Capitol Records argued that requiring plaintiffs to show more to establish the objective obviousness of an infringement would collapse red flag knowledge into actual knowledge, effectively reading red flag knowledge out of the statute as a separate basis for disqualification from safe harbor. The court disagreed, writing that “[i]f the facts actually known by an employee of the service provider make infringement obvious, the service provider cannot escape liability…on the ground that the person with knowledge of those facts never thought of the obvious significance of what she knew in relation to infringement.” To put it another way, awareness of facts that would make an infringement obvious to a reasonable person can disqualify a provider without any proof that the particular employee in question put two and two together to reach a subjective conclusion that material was infringing. As long as a reasonable person would have done the math, the plaintiff's burden is met regardless of what the provider's employee believed. By contrast, for a provider to be disqualified based on an employee’s actual knowledge, the employee must be shown to have reached a subjective conclusion that the material was infringing. Actual knowledge and red flag knowledge are thus distinct and distinguishable, with a lower burden of proof for the latter. The math in this case was just not as easy as the plaintiffs made it out to be, for the reasons the court cited. [Editorial note: Copyright math in general is hard, especially for people "not endowed with specialized knowledge" of it.]

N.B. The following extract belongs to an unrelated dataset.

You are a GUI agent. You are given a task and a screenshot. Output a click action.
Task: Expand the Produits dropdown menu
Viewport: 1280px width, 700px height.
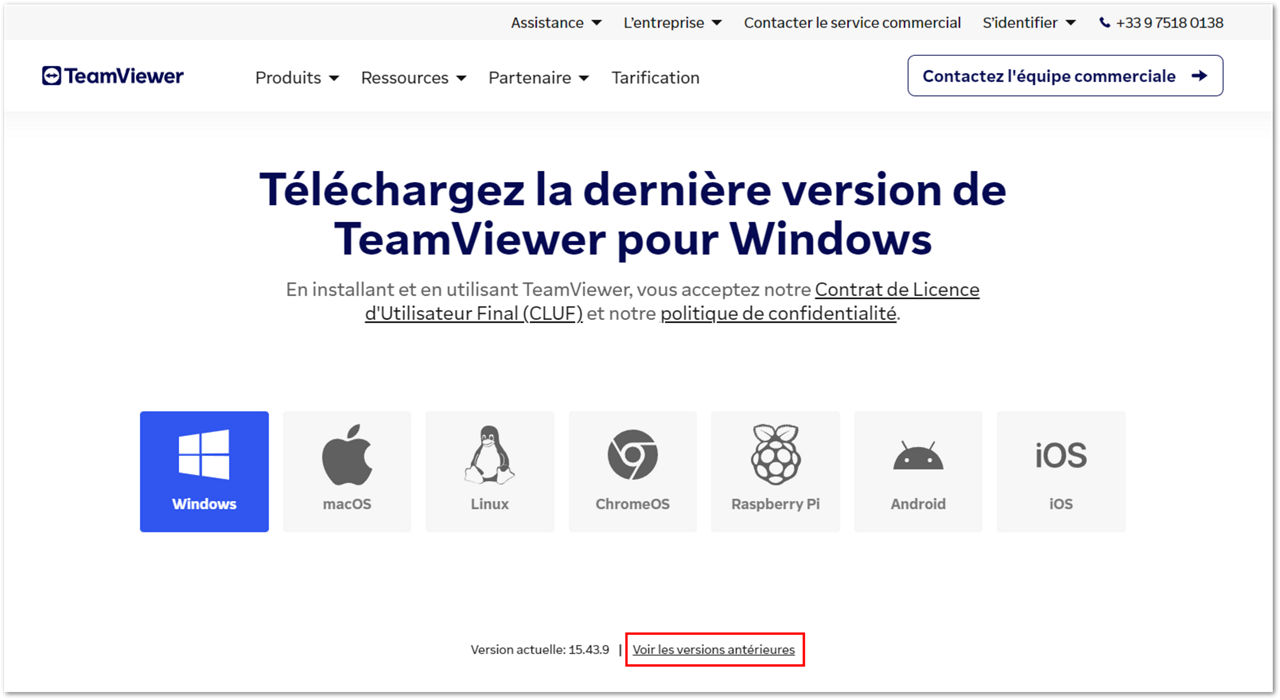point(297,77)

Even as the court rejected the plaintiffs’ argument that a holding for Vimeo would gut red flag knowledge, it acknowledged that the scope of red flag knowledge under its application of the statute is narrow. Such knowledge, it recognized, is likely to be provable in only a small number of cases. “Assuming this is so,” the court wrote, “it is of no significance.” A narrow scope for red flag knowledge, the court explained, is consistent with Congress’ primary goals for the safe harbors, which were to be accomplished primarily through the operation of the notice-and-takedown framework. That framework, after all, requires no inferences or guessing and is the true engine of the DMCA when it comes to content removal.
Commentators unhappy with the outcome of this case are lamenting the “death of red flag knowledge,” but red flag knowledge is alive and well. It’s just not trivially easy to prove, and that’s as it should be given both the goals of the statute and the nasty consequences (i.e., potentially bankrupting statutory damages) for providers that don’t qualify for safe harbor. The Second Circuit appreciated in this case that a broad and uncertain scope for red flag knowledge would make asserting the safe harbors little more than a game of chance, which is definitely not what Congress intended.